▶ _ARBEITSAUFTRÄGE_
1: Gib aus dem Auszug zum Mantelkauf den Abschnitt zwischen „Einkommensteuer | Zum“ und „(; Revision zugelassen).“ einschließlich wörtlich wieder.
2: Übersetze den folgenden Satz aus dem Auszug zum Mantelkauf ins Englische: „Gegenüber der Abtretung der Forderung stellt der entgeltliche Verzicht auf die Forderung keine angemessene, typische Gestaltung dar.“

▶ _AUSGEWÄHLTER AUSZUG_
- - - -
Einkommensteuer | Zum Mantelkauf als vermeintlichen Gestaltungsmissbrauch (FG)

Der entgeltliche Erwerb einer Gesellschafterforderung und einer Forderung eines Dritten gegen die GmbH durch die Ehefrau eines hälftigen Anteilserwerbers im Rahmen eines sog. Mantelkaufs ist nicht missbräuchlich. Gegenüber der Abtretung der Forderung stellt der entgeltliche Verzicht auf die Forderung keine angemessene, typische Gestaltung dar. Deshalb liegt in dem späteren Forderungsausgleich durch die GmbH auch keine verdeckte Gewinnausschüttung (vGA) auf Seiten des an der GmbH beteiligten Ehemanns (; Revision zugelassen).
- - - -
▶ _ANGEZEIGTE INFORMATIONEN_
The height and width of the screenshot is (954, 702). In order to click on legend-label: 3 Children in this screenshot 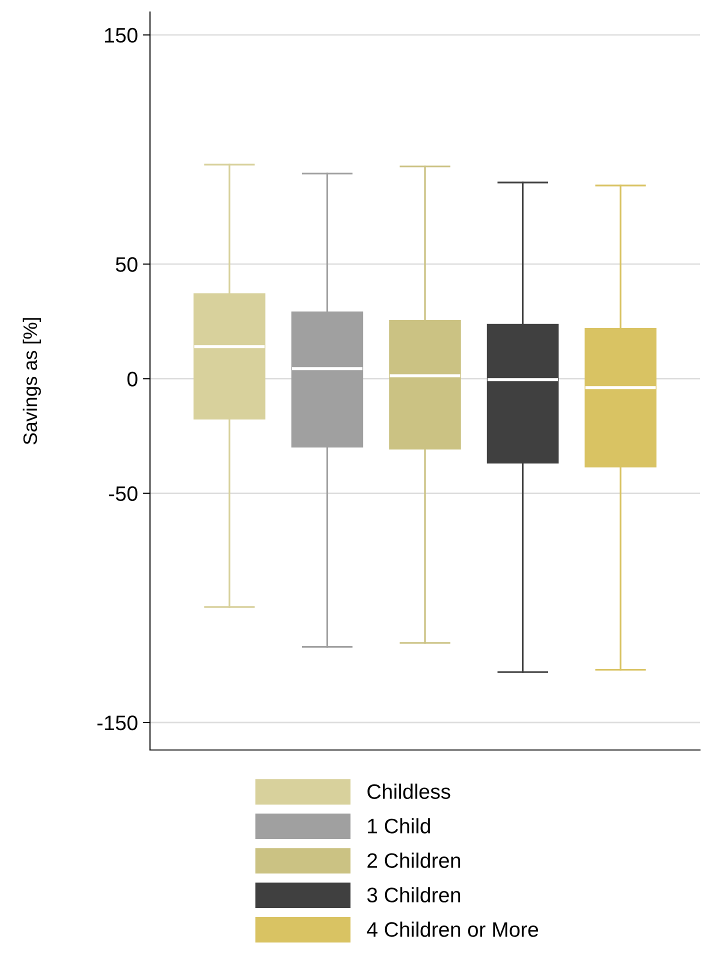, I will do `click(414, 894)`.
- - - -
▶ _LÖSUNGEN DER AUFGABEN_
1:
Einkommensteuer | Zum Mantelkauf als vermeintlichen Gestaltungsmissbrauch (FG)

Der entgeltliche Erwerb einer Gesellschafterforderung und einer Forderung eines Dritten gegen die GmbH durch die Ehefrau eines hälftigen Anteilserwerbers im Rahmen eines sog. Mantelkaufs ist nicht missbräuchlich. Gegenüber der Abtretung der Forderung stellt der entgeltliche Verzicht auf die Forderung keine angemessene, typische Gestaltung dar. Deshalb liegt in dem späteren Forderungsausgleich durch die GmbH auch keine verdeckte Gewinnausschüttung (vGA) auf Seiten des an der GmbH beteiligten Ehemanns (; Revision zugelassen).

2: Compared with the assignment of the claim, the waiver of the claim for consideration does not constitute an appropriate, typical arrangement.